As águas tinham engrossado com as últimas chuvas, e os dois velhos, quando se avistavam de longe, desatavam a chorar, como duas criancinhas!
Decorridos oito dias, a gente da aldeia acordou sobressaltada com o tiroteio, com o rufo das caixas e o som dos clarins. Feria-se uma batalha a pequena distância.
Quando a tropa ali passou, todos viram o Simão moleiro, que parecia outro! Ia magro, esfalfado, com os sapatos rotos, coberto de pó, a espingarda ao ombro, a mochila às costas e a chorar! Ao passar rente das casas ia saudando os conhecidos, e dizia às raparigas que pedissem a Deus por ele.
Saiu do povoado sem ter visto o pai nem Margarida. Levava o coração retalhado!
Assim que a filha do Anselmo o soube, quis logo ir ter aonde pudesse falar-lhe.
— Isso, Deus te livre! — disse-lhe do lado uma vizinha. — Se lá vais, lá ficas! E, de mais a mais, teres de falar com soldados! credo!
— Lá isso — atalhou a moça — também o Simão é soldado, tia Joaquina!

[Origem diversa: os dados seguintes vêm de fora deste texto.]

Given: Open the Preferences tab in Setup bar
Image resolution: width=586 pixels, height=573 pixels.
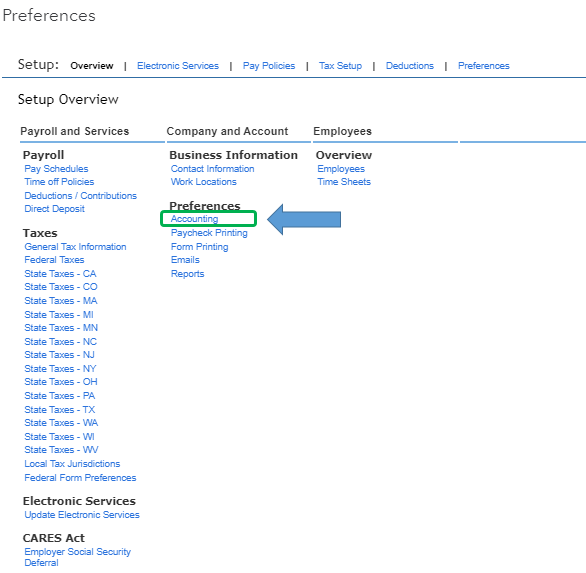Looking at the screenshot, I should coord(484,66).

Ao fim da tarde principiaram a chegar as ambulâncias dos mortos e feridos. Vinham apinhados, uns com as cabeças ligadas, com as faces empastadas de sangue, outros com os braços ao peito, mutilados, outros com as pernas partidas, quase todos moribundos!

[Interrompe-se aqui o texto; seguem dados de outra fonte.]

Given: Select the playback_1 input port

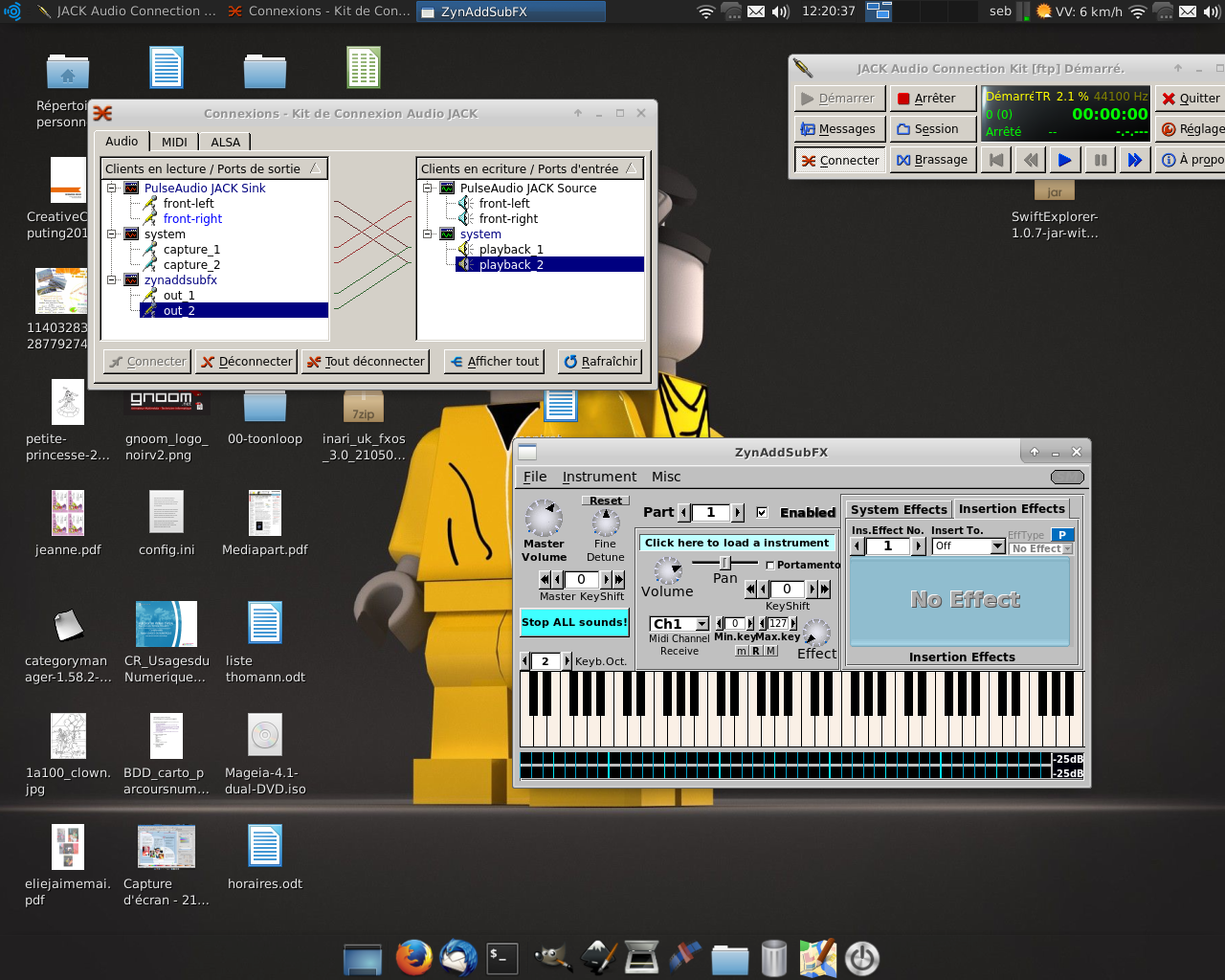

Nunca se tinha visto uma coisa assim! Aos gemidos dos feridos reuniam-se os clamores da gente que se aglomerava para os ver. Destacavam-se algumas frases das ambulâncias:
— Ai! minha pobre mãe!
— Ai! meus ricos filhos!
E as mulheres, quando isto ouviam, de cada vez choravam mais.
Alguém dentre o povo ouviu gemer de uma das carretas da ambulância:
— Meu… pai! Marga… rida! Eu morro!
E viu-se que um dos feridos, que ia reclinado, deixou pender a cabeça sobre o peito, e descair um braço fora do carro.
Os artilheiros que levavam pela camba dos freios os cavalos insofridos, voltaram-se para uma formosa rapariga que os interrogava aflita. O retinir das molas da carreta, rodando nas lajens irregulares de uma vereda, não os deixou ouvir. Mas, de repente, a moça aproximou-se mais de um carro, pegou no braço que bamboleava, estendido fora da ambulância, à mercê dos solavancos, reparou atentamente num anel que o morto levava, e principiou a gritar:
— O Simão! Morreu! morreu!
E debatia-se angustiada nos braços das amigas que a seguravam.
Quando um vizinho entrou na azenha do Eusébio, para lhe dar a notícia da morte do filho, encontrou o moleiro sentado na ilharga da cama, a rezar, com os olhos postos num crucifixo, e um rosário entre os dedos.
— Reze-lhe por alma! — disse o vizinho a chorar.
O velhote, que estava muito mais surdo, ergueu-se, e perguntou espantado:
— O que é? — e aplicou os quatro dedos da mão direita ao ouvido correspondente.
— Morreu! — gritou-lhe o outro.
O Eusébio empalideceu subitamente, aprumou-se, fitou os olhos no vizinho; e, sem pestanejar, dirigiu-se apressadamente à cabeceira da cama, e tirou detrás uma espingarda.
— Isso para que é, tio Eusébio? — perguntou-lhe o outro ao ouvido.
— Vou matá-los! — respondeu o moleiro com uma voz convulsa. — Vou matá-los!
Mas quando ia, com a espingarda ao ombro, a transpor a soleira da porta, cambaleou, e caiu fulminado para a outra banda…
Na madrugada do dia seguinte, um moço de lavoura chegou aflito a casa, a esbofar, dizendo que, pouco abaixo da azenha, vira um corpo de mulher levado na corrente do rio, a fugir, a fugir!…
***
Ainda conheci, há muitos anos, o pai de Margarida.
Era por uma formosa manhã de abril.
O velho estava fora da azenha, sentado em uma cadeira de entrevado, com os pés estendidos a uma réstia de sol. Em volta dele, chilreavam os passarinhos na ramaria frondente do arvoredo.
Referia-me, ao certo, a morte do Simão e do seu amigo Eusébio; e, depois, quando chegava ao lance de ter perdido a filha, voltava a cabeça para o rio, e perguntava baixo, de si para si:
— E a Margarida?!…
E ficava como mentecapto, com os olhos turvos a contemplar as águas do rio, que derivavam mansamente entre os salgueiros!